Dimanche, 13 h 10. À l’heure où je commence à rédiger ce papier, nous ignorons l’identité du tueur de Bruxelles, auteur de la « fusillade » au Musée juif de Belgique. En parcourant les dépêches du jour, j’apprends en outre que deux jeunes hommes juifs ont été roués de coups, samedi soir, alors qu’ils se rendaient à la synagogue de Créteil. Dans les deux cas, doute et prudence sont de rigueur dans les miradors de l’information. Pas d’amalgames… Nous flairons déjà, dans ce silence obtus, la piste du criminel à barbe. Nul besoin d’un profond « décryptage ».

Au Figaro, on parle de l’« incident » et de la « fusillade » de Bruxelles. Au Bureau national de vigilance contre l’antisémitisme, on évoque une « situation inquiétante et persistante due à la stigmatisation d’Israël […], autant que des divagations anti-juives de prétendus humoristes, idéologues, extrémistes de droite et de gauche, tels que Dieudonné ou Soral ». Où étaient-ils, ces ennemis publics, hier soir entre huit et neuf heures ? Ont-ils un bon alibi ?

17 h 45. À Bruxelles, la quatrième victime est morte. La police fédérale belge révèle que l’assassin « est de corpulence moyenne, athlétique et se déplace souplement » ; mais les vidéos ne permettent de tirer aucune conclusion quant à son « profil ». Un témoin parle d’un « barbu de type européen ». Je lis d’autre part que le tireur a pointé directement sa kalachnikov – arme de prédilection des djihadistes – sur le visage et la gorge.

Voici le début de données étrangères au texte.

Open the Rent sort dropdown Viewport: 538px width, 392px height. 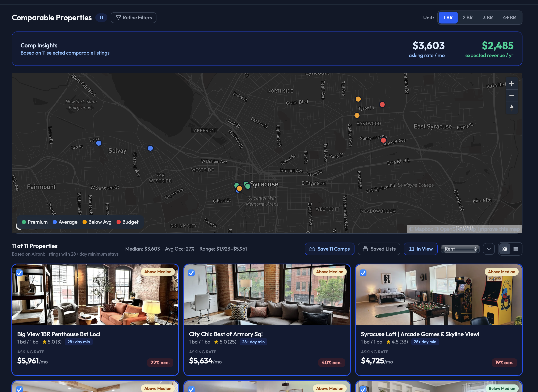point(460,249)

Les criminologues appelleraient cela une « signature ». Merah tirait dans les têtes à bout portant.

Le pape, François Hollande et le rabbin Margolin, de leur côté, montrent du doigt « le spectre de l’antisémitisme » – nébuleuse idoine à la confusion des responsabilités. Parallèlement, les victimes de Créteil attestent que leurs agresseurs étaient « deux jeunes Maghrébins ». Surprise de taille. Soral et Dieudonné sont blanchis. Pour éviter tout débordement, cette nouvelle a été fermée aux commentaires.

Lundi, 10 h 05. L’horreur de la « fusillade » a cédé la place à l’horreur du« vote populiste ». C’est ça, la grande menace. Les meurtres n’ont pas été revendiqués. Quelques heures encore, et les victimes seront ensevelies par l’actualité, et surtout par l’abstention des consciences.

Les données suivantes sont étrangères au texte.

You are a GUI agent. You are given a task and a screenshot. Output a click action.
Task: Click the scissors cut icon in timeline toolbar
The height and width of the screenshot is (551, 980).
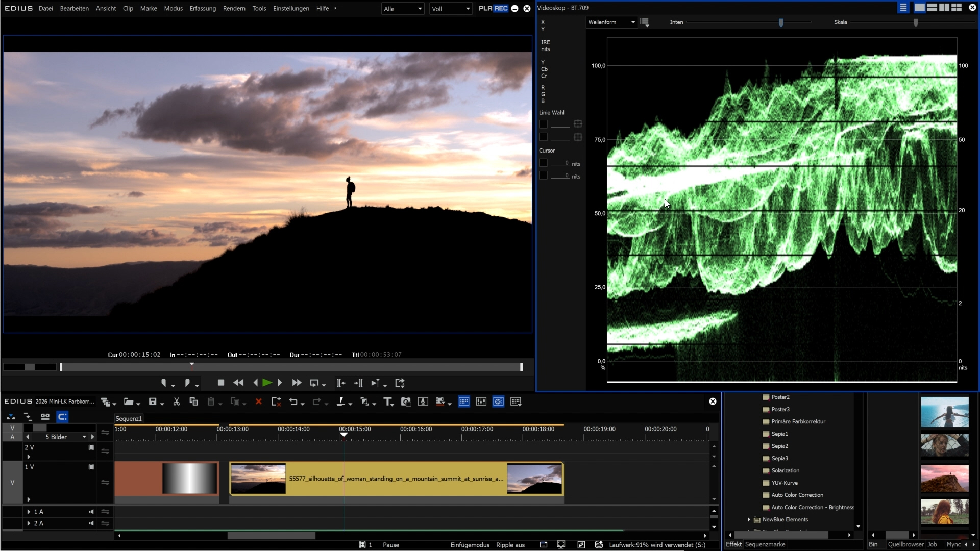(177, 402)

Lundi, 16 h 30. À propos des faits de Créteil, le ministère de l’Intérieur diffuse un communiqué qui « ne donne pas de précision sur les circonstances de l’agression ». À Bruxelles, « la piste terroriste est privilégiée ». L’homme serait proche des milieux islamistes radicaux. Signe qui ne trompe pas : il a filmé son crime avec une petite caméra « GoPro ».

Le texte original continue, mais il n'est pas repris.